Revise the records below by replacing "GUI agent" with "interface agent", leaving everything else unchanged, and omit the pictures from your answer.

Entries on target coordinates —
-*-*-
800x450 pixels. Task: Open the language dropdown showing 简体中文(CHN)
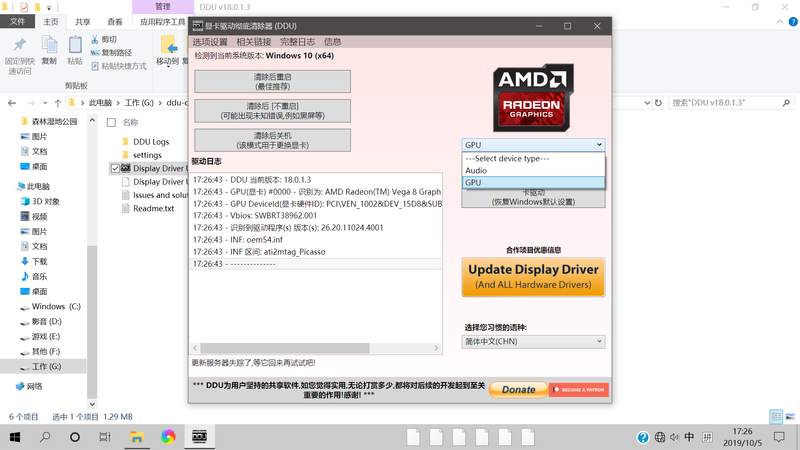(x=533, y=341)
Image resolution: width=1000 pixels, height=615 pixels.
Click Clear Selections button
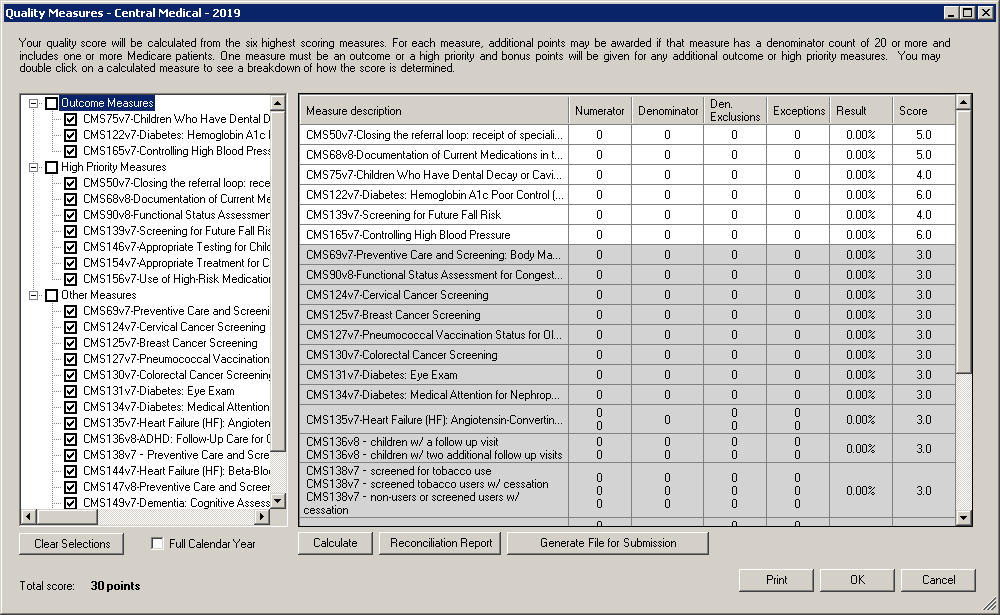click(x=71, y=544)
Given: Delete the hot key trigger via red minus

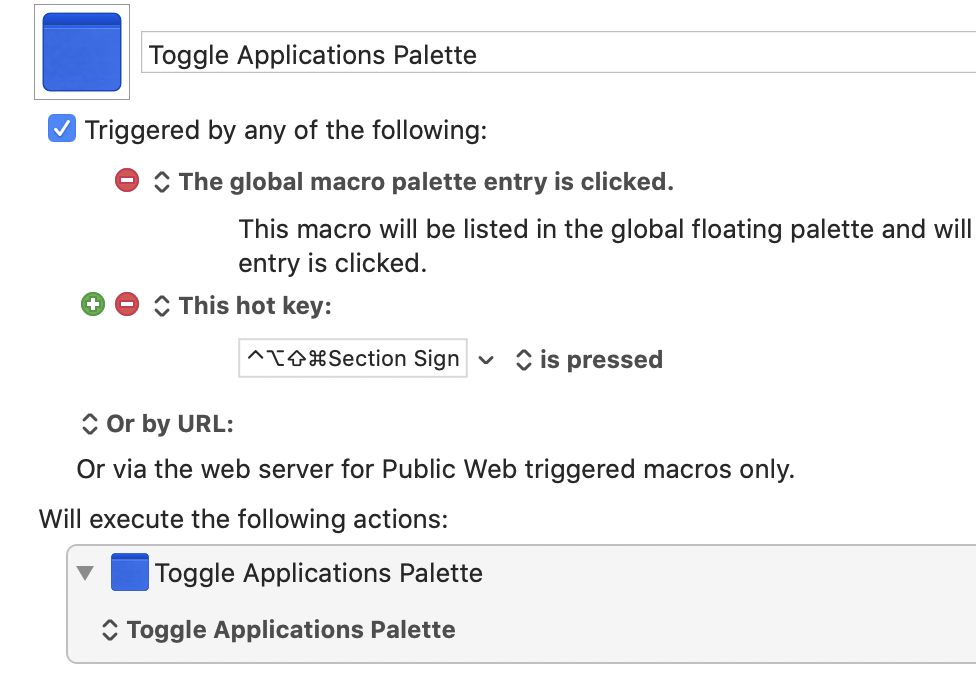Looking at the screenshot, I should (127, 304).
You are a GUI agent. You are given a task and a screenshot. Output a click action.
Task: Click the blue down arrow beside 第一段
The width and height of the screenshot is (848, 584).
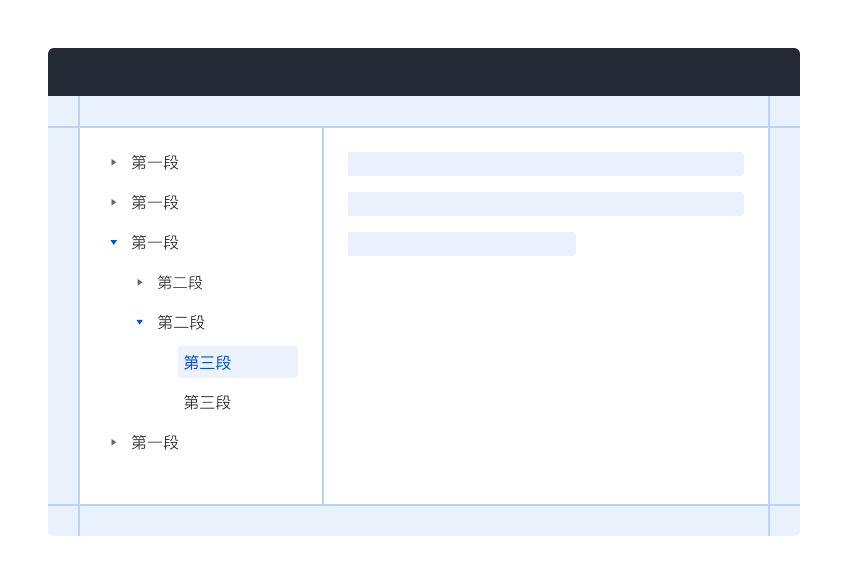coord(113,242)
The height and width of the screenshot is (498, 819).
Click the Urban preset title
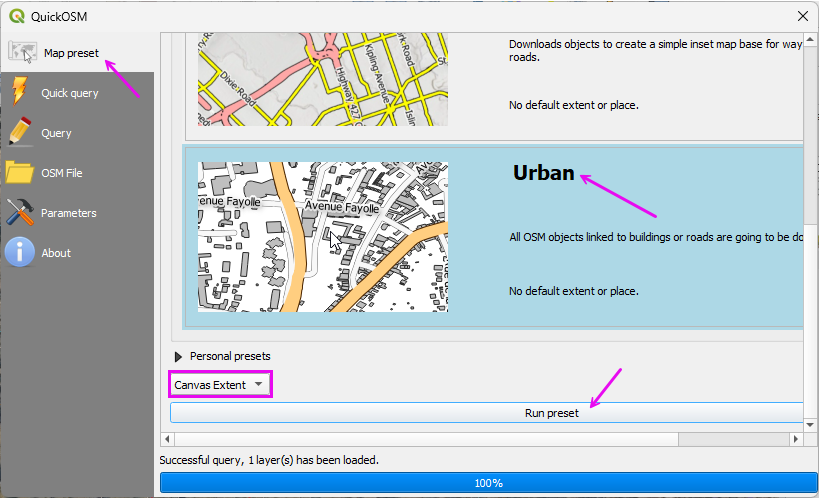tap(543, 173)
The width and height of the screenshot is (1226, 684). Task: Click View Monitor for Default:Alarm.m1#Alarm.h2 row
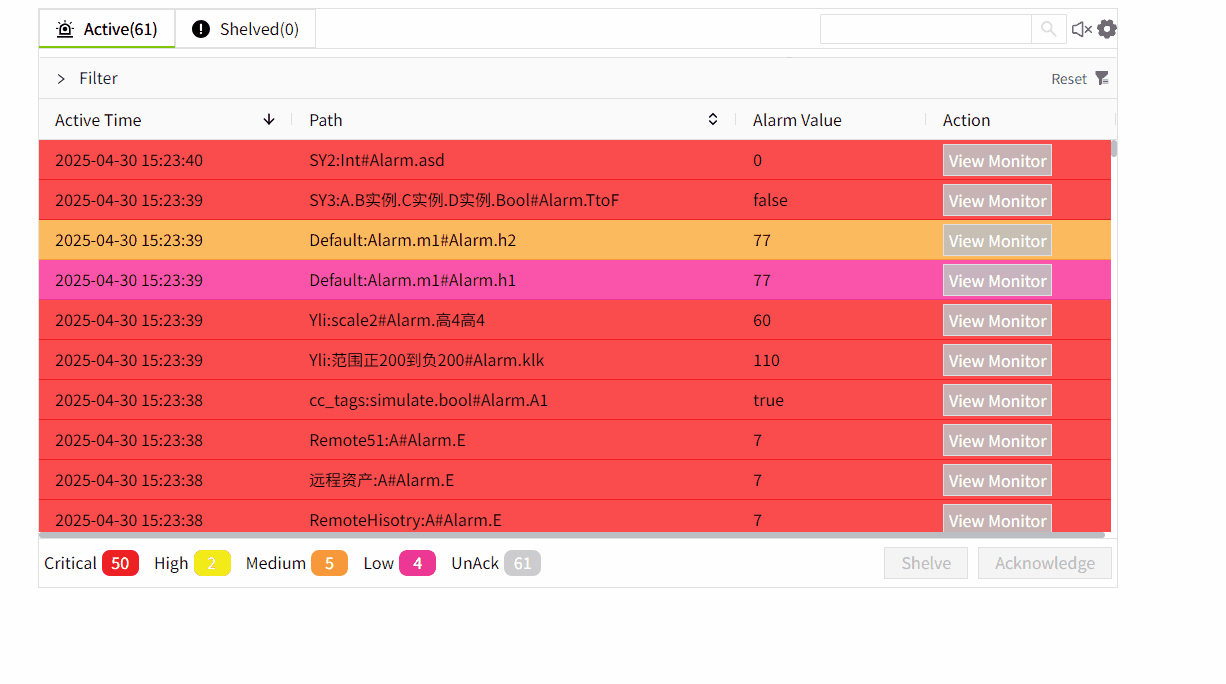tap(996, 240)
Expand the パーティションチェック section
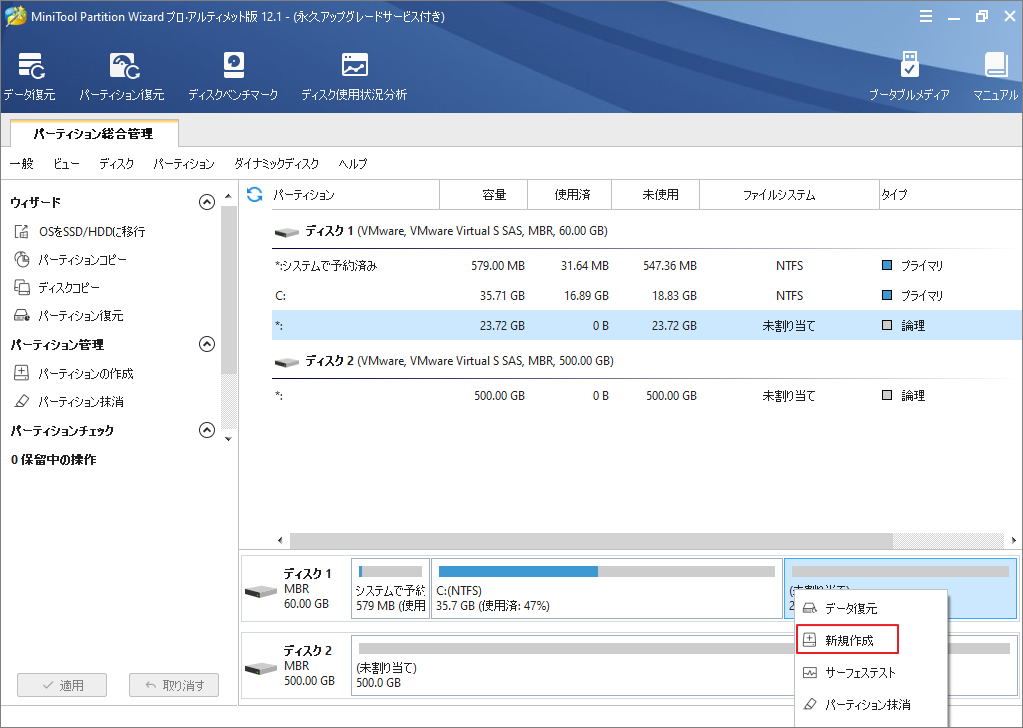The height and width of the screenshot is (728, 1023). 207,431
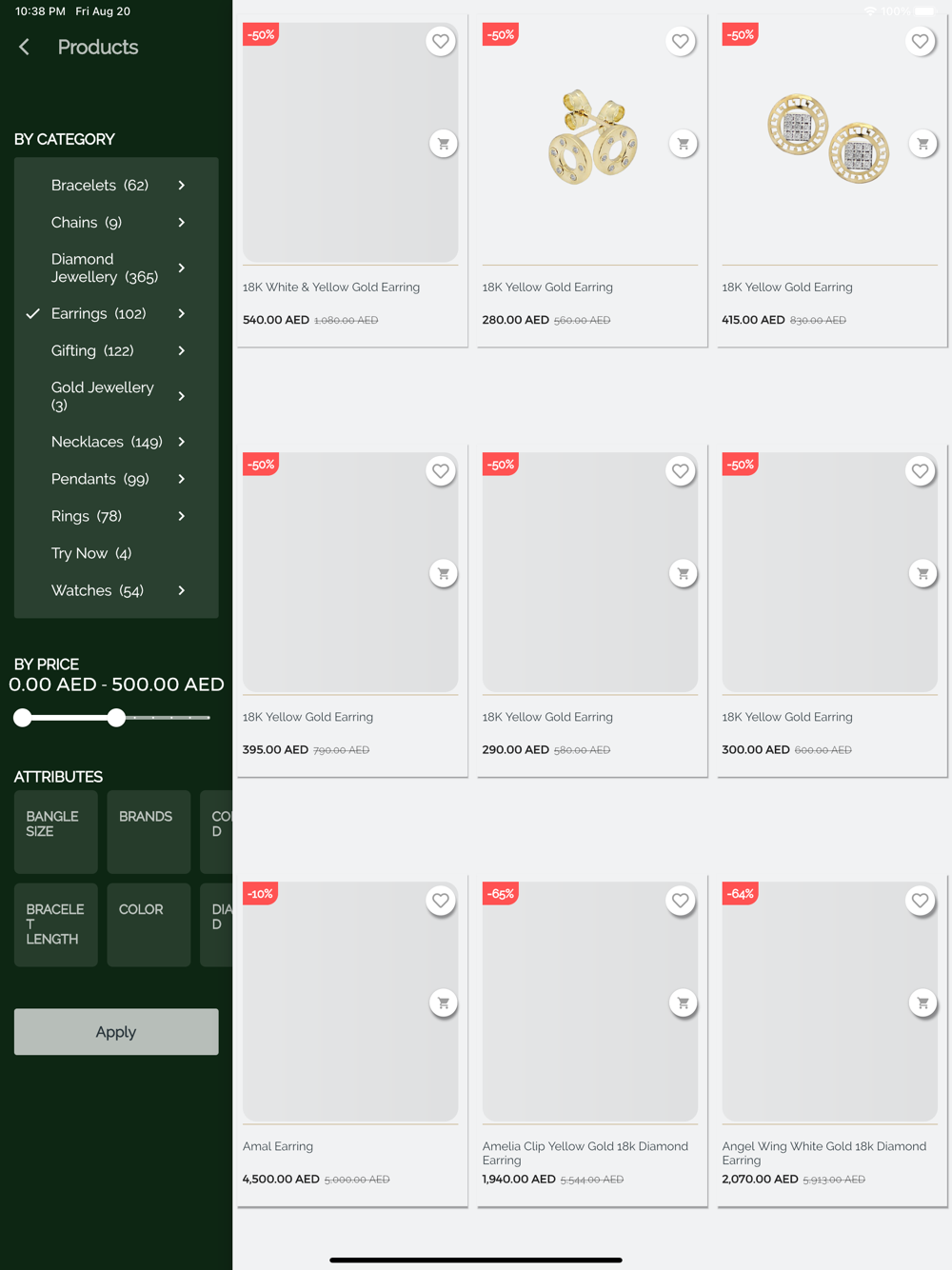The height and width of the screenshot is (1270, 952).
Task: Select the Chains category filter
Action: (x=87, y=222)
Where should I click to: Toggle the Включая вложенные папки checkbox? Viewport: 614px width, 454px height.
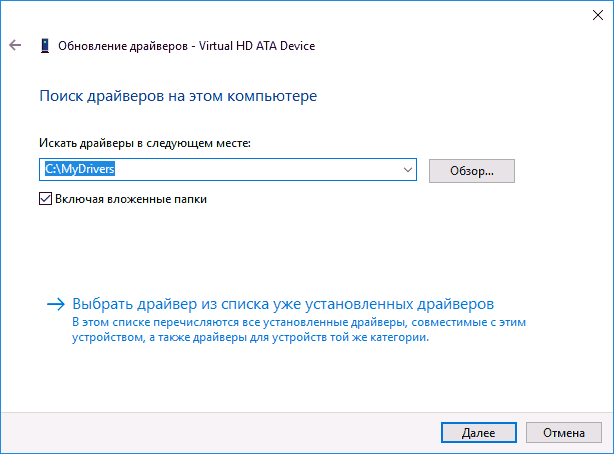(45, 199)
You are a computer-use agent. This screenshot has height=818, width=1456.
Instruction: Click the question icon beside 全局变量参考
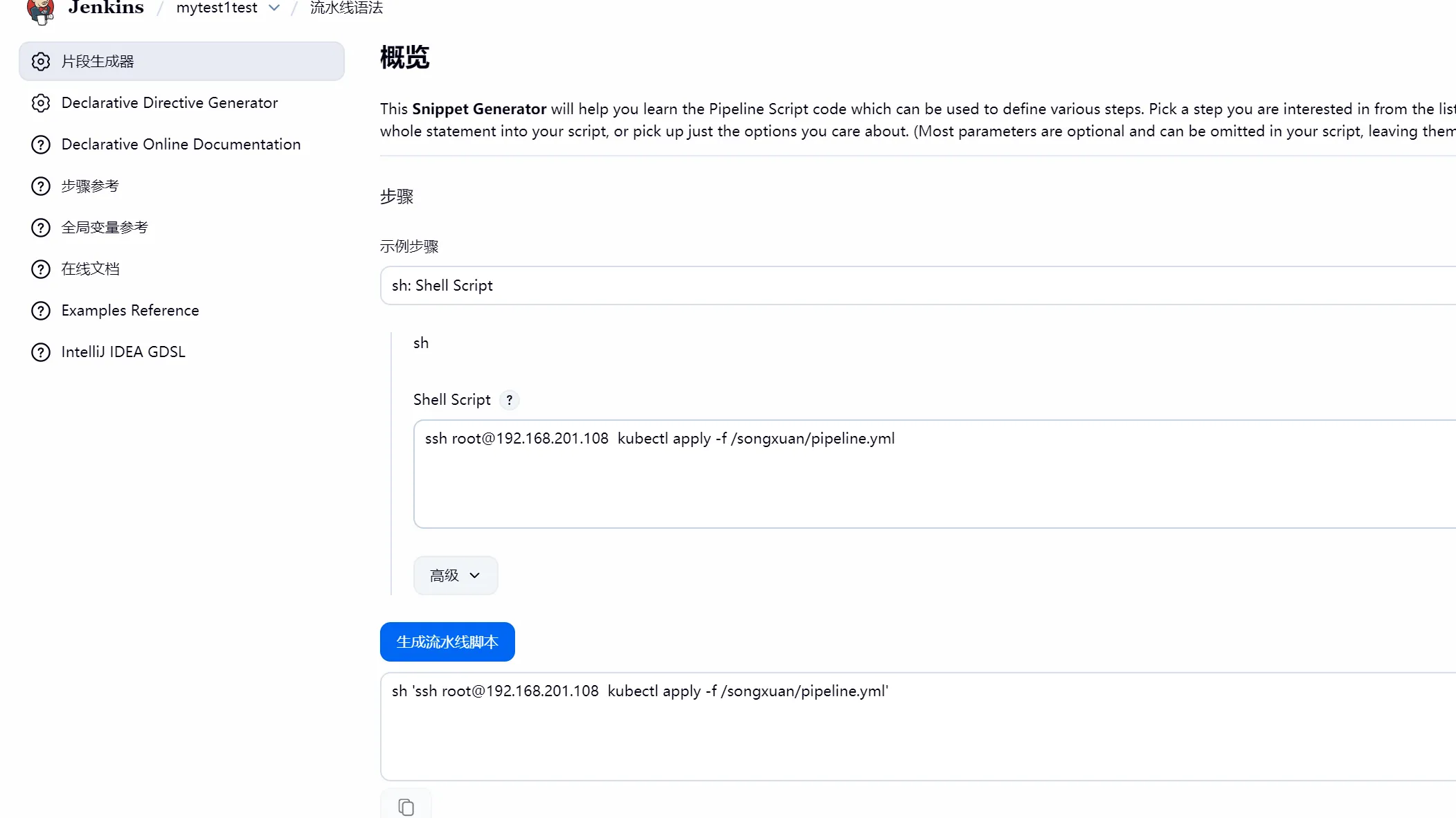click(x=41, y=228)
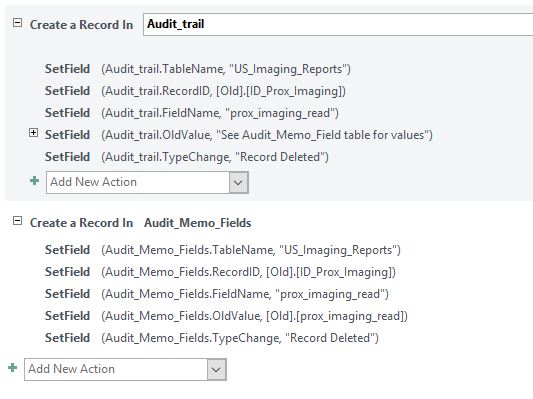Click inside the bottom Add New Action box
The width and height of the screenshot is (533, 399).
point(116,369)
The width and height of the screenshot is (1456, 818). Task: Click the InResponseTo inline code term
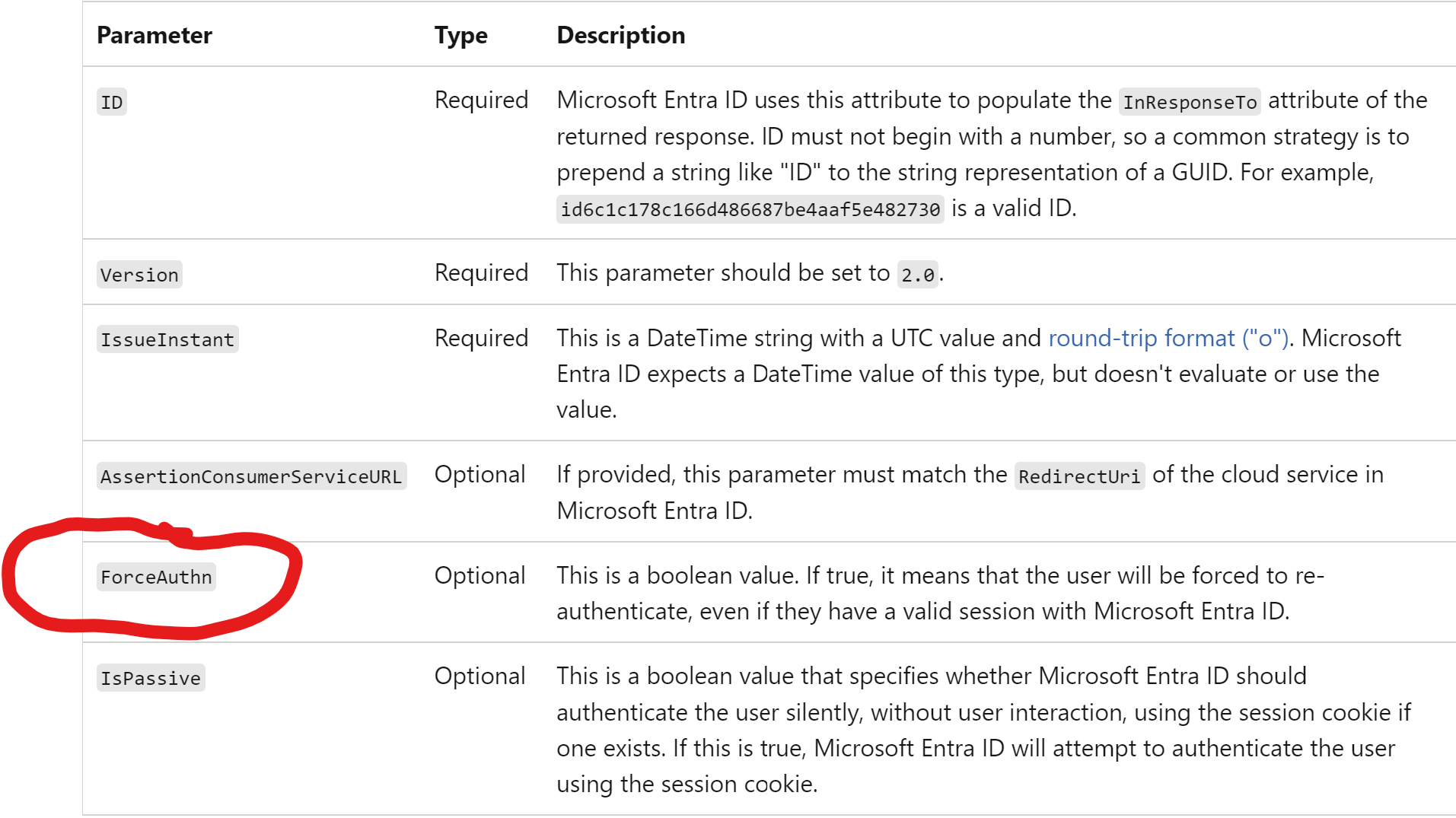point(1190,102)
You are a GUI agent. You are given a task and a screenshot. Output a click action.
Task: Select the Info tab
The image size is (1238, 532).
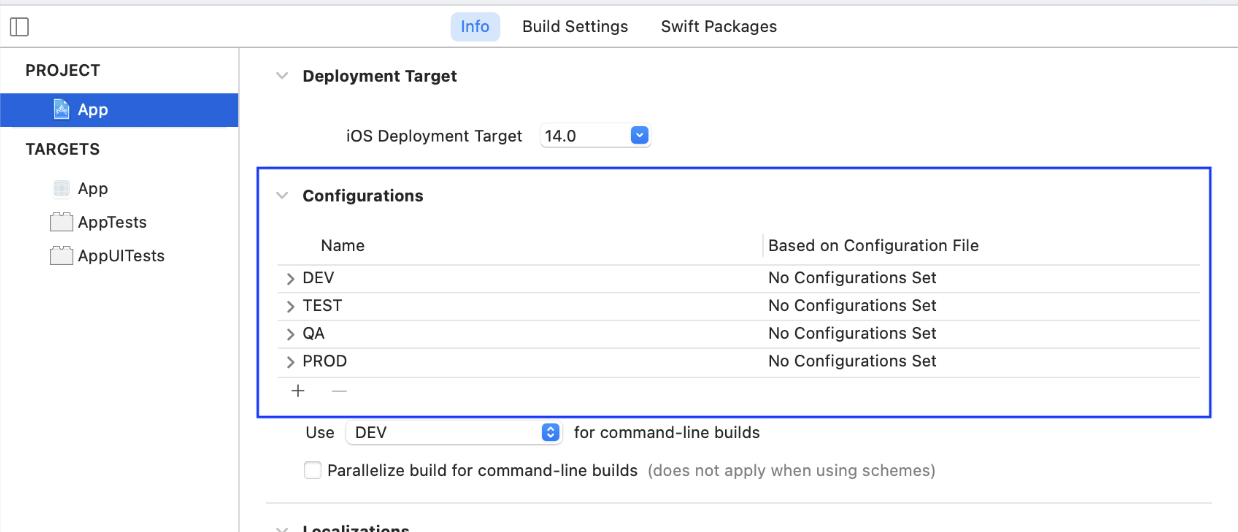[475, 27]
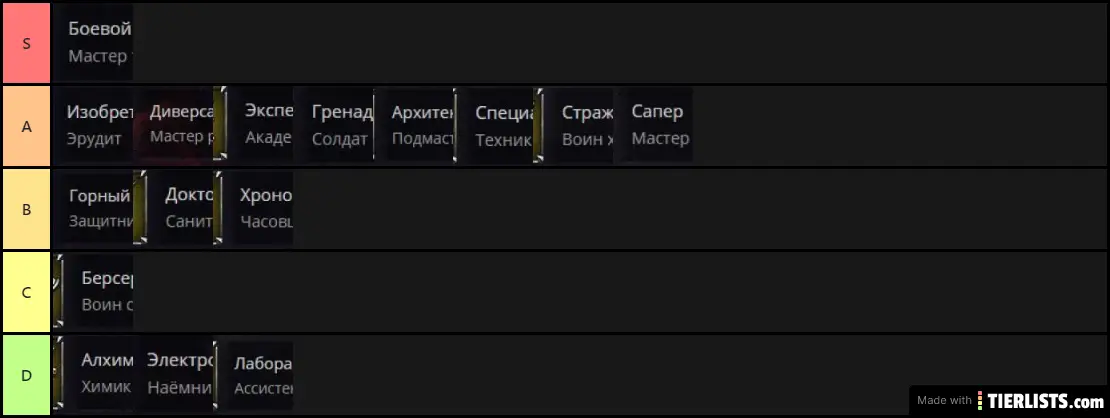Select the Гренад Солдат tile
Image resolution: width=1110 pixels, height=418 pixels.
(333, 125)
-*-*-
Written response —
800x450 pixels. Task: Open the language dropdown showing 简体中文(CHN)
(x=533, y=341)
Image resolution: width=1000 pixels, height=615 pixels.
Click Clear Selections button
click(x=71, y=544)
Given: Delete the hot key trigger via red minus

Looking at the screenshot, I should (127, 304).
You are a interface agent. You are given a task and a screenshot. Output a click action.
Task: Click the blue down arrow beside 第一段
The width and height of the screenshot is (848, 584).
coord(113,242)
The height and width of the screenshot is (498, 819).
Click the Urban preset title
tap(543, 173)
The width and height of the screenshot is (1226, 684). Task: Click View Monitor for Default:Alarm.m1#Alarm.h2 row
tap(996, 240)
Expand the パーティションチェック section
The height and width of the screenshot is (728, 1023). 207,431
The height and width of the screenshot is (1270, 952).
Task: Select the Chains category filter
Action: (x=87, y=222)
Where should I click to: Toggle the Включая вложенные папки checkbox? Viewport: 614px width, 454px height.
(45, 199)
You are a computer-use agent. This screenshot has height=818, width=1456.
Instruction: Click the question icon beside 全局变量参考
click(x=41, y=228)
Click inside the bottom Add New Action box
The width and height of the screenshot is (533, 399).
point(116,369)
The width and height of the screenshot is (1456, 818). Task: Click the InResponseTo inline code term
point(1190,102)
You are a interface agent. You are given a task and a screenshot. Output a click action.
Task: Select the Info tab
The image size is (1238, 532).
[475, 27]
Select the Гренад Солдат tile
Image resolution: width=1110 pixels, height=418 pixels.
(333, 125)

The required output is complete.